A lot of organisations are working on assessing their GDPR compliance. Understanding your operational readiness for GDPR is a very important part of this work. Being able to handle GDPR in an efficient and sustainable way requires quite a lot on the operational support side when it comes to IT Service Management and Information Security Management.
Below are some short and incomplete illustrations of how well established IT Service Management and Information Security Management functions are a pre-requisite for a successful implementation of GDPR compliance.
First step in reaching GDPR compliance is getting a grip on the current personal data processing situation:
- An inventory of all processes/systems that process personal data is needed as a starting point.
- In order for someone to be able to answer pertinent questions about why and how personal data is being processed an information owner must be appointed for all information assets.
- In order for someone to be able to answer technical questions about how a service is "delivered" a technical system owner must be appointed for all systems.
When the current GDPR compliance situation is known all changes to the processing of personal data must be handled:
- In order to capture GDPR requirements when procuring or developing a new service in the future there must exist a well-established process for procurement/development where evaluation of GDPR requirements is a mandatory step in the decision process.
- In order to capture GDPR requirements when changing an existing system there must exist a well-established change management process where evaluation of GDPR impact is a mandatory step in the decision process.
Also the correct level of security measures must be in place to protect the personal data:
- In order to ensure the correct level of security, that correct contracts are in place and that annual reviews are performed for all suppliers that assist in the processing of personal data in any way there must exist a well-established process for supplier management.
- In order to be able to make risk assessments regarding the processing of personal data there must exist competence, methods and tools for security risk management.
- In order to be able to create clear instructions on how different types of personal data shall be handled a model for information classification needs to be in place.
All processes/systems will need functional support for the GDPR requirements:
- In order to be able to support the rights of the registered person there must exist functional support in the system for blocking, erasing, correcting, extracting and exporting all personal data regarding an individual.
- In order to be able to track who has done what with someone's personal data a competent SIEM solution must be implemented.
- In order to be able to restrict access to personal data to a "need-to-know-only-basis" privacy by design must be implemented and complemented by a competent IAM solution together with robust change management of access rights.
If (when) an incident impacting personal data does occur it needs to be handled correctly:
- In order to be able to handle incidents regarding personal data there must exist a security incident management process where reporting to the relevant authorities and affected individuals is included.
- There must also be an Information Security Response and IT-forensics capability in place in order to minimise damage and then assess the total extent of the damage in order to be able to fulfill the reporting responsibility above.
Finally everyone needs to know what to do and how to do it (and what not to do) when it comes to processing of personal data:
- In order to make all employees aware of policies, guidelines and instructions a good platform for continuous employee awareness and education is needed.
The new legislation is just around the corner.

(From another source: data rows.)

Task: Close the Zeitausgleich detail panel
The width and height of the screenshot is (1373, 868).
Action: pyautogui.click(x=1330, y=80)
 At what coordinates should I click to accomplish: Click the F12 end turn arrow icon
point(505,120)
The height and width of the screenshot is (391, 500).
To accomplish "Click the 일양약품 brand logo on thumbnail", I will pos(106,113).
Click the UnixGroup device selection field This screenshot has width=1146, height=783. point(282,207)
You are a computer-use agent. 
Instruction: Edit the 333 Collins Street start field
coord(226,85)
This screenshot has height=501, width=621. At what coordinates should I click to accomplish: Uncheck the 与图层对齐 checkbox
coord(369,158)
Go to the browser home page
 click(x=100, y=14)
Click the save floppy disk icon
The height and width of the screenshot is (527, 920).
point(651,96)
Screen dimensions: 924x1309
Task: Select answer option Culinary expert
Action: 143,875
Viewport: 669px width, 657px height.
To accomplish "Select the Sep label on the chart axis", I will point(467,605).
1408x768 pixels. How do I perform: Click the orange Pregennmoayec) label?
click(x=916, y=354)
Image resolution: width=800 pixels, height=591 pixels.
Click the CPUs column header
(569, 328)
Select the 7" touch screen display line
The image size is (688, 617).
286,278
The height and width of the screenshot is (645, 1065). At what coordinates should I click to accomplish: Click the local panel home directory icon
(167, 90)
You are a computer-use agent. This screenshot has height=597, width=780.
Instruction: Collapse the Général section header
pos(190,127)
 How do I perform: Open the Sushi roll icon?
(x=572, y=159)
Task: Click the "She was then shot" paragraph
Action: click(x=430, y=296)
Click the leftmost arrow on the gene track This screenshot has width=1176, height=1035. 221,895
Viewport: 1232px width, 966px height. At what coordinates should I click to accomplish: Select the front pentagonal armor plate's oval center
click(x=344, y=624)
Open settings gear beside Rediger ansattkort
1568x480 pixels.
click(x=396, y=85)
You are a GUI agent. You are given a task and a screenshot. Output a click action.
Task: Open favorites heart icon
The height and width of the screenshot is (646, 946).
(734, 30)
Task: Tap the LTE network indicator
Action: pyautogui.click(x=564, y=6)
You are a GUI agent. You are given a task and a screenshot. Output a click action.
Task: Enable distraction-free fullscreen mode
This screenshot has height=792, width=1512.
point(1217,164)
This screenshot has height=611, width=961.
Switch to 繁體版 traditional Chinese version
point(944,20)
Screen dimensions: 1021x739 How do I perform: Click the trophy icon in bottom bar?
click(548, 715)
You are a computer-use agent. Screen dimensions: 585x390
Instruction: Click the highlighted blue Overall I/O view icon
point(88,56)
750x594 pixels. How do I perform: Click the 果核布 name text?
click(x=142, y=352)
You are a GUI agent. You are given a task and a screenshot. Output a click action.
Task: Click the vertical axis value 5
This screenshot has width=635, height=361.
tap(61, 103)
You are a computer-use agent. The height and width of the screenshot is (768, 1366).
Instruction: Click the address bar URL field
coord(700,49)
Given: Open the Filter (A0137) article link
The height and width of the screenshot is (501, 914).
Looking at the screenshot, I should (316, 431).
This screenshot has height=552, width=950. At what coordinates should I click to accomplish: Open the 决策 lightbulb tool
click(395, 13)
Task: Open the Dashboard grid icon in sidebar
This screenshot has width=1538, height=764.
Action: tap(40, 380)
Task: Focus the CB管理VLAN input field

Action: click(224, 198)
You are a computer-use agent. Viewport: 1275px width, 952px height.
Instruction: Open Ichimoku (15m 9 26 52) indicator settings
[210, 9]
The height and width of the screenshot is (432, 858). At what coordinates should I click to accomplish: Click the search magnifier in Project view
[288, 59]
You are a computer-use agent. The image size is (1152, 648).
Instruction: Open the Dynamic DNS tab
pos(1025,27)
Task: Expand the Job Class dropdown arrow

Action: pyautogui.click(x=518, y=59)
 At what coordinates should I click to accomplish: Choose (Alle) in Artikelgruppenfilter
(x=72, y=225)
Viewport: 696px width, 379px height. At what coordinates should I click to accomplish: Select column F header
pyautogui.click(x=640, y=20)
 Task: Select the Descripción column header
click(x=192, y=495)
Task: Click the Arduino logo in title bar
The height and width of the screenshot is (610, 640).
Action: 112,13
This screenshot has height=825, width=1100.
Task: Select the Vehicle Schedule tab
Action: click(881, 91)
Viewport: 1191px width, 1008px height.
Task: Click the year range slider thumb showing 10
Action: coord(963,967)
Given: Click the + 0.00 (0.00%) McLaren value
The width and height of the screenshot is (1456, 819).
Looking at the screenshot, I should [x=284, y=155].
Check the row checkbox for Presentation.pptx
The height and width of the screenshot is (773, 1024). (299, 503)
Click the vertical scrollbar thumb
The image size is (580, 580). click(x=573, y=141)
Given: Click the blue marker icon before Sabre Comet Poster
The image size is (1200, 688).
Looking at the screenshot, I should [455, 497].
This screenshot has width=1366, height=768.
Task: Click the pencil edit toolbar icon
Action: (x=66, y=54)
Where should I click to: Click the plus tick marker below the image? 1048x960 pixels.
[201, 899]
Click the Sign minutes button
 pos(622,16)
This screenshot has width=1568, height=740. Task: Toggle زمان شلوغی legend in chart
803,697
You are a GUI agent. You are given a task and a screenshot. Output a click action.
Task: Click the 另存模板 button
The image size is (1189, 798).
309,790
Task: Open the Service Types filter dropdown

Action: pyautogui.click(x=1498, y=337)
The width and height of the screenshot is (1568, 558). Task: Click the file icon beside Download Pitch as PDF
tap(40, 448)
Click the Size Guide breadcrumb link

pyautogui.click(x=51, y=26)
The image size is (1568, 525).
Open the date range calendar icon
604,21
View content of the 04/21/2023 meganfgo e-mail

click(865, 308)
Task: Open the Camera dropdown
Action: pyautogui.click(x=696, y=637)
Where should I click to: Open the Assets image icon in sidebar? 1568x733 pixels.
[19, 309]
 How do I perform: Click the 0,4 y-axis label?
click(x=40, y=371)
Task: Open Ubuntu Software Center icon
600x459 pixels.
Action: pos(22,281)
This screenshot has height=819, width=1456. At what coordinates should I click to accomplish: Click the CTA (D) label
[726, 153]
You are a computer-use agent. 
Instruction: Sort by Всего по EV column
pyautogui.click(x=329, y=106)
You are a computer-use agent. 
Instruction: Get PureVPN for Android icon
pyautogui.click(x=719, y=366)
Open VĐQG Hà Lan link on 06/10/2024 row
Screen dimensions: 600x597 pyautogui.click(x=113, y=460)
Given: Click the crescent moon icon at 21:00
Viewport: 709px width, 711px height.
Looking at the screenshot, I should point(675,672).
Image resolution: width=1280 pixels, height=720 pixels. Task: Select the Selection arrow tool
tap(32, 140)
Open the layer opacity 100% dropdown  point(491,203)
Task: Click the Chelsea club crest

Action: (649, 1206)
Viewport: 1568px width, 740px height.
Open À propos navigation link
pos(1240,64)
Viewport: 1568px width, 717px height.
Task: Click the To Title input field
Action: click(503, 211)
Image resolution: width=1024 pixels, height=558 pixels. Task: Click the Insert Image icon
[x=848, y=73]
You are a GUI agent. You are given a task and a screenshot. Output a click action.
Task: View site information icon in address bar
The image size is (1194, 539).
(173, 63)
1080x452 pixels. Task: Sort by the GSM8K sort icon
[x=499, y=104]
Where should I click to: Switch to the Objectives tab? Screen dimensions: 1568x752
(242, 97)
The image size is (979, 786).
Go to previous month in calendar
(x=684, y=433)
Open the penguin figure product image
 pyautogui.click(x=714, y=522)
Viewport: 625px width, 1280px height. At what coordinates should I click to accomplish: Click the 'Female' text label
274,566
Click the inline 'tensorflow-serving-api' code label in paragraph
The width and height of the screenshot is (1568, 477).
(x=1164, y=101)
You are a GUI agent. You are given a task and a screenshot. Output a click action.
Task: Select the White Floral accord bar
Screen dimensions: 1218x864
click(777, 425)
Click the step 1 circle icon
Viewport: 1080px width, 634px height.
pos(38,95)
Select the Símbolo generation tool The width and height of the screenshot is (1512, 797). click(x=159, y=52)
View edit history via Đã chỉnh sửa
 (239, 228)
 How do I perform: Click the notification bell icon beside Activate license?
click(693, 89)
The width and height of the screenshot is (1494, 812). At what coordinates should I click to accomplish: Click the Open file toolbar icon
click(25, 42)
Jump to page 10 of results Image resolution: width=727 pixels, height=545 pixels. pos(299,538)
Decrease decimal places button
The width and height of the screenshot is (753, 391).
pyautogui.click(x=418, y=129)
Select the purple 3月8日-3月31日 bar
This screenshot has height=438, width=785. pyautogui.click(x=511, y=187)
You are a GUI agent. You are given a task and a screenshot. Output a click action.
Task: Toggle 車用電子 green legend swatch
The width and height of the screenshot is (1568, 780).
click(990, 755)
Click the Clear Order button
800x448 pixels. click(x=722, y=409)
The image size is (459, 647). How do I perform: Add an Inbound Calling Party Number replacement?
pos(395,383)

If the legislation and the penalties for not following the legislation are applied strictly then not being GDPR compliant will be a significant business risk. Doing a one-time effort is not enough. An efficient way of working aimed at ensuring continued GDPR compliance not only for the period around 25/5 2018 but also forward after this date must be established. The operational capabilities within the areas of IT Service Management and Information Security Management are needed in order to achieve this type of sustainable GDPR compliance. Implementing these operational capabilities is not trivial. That is why I would suggest looking at the operational readiness right now.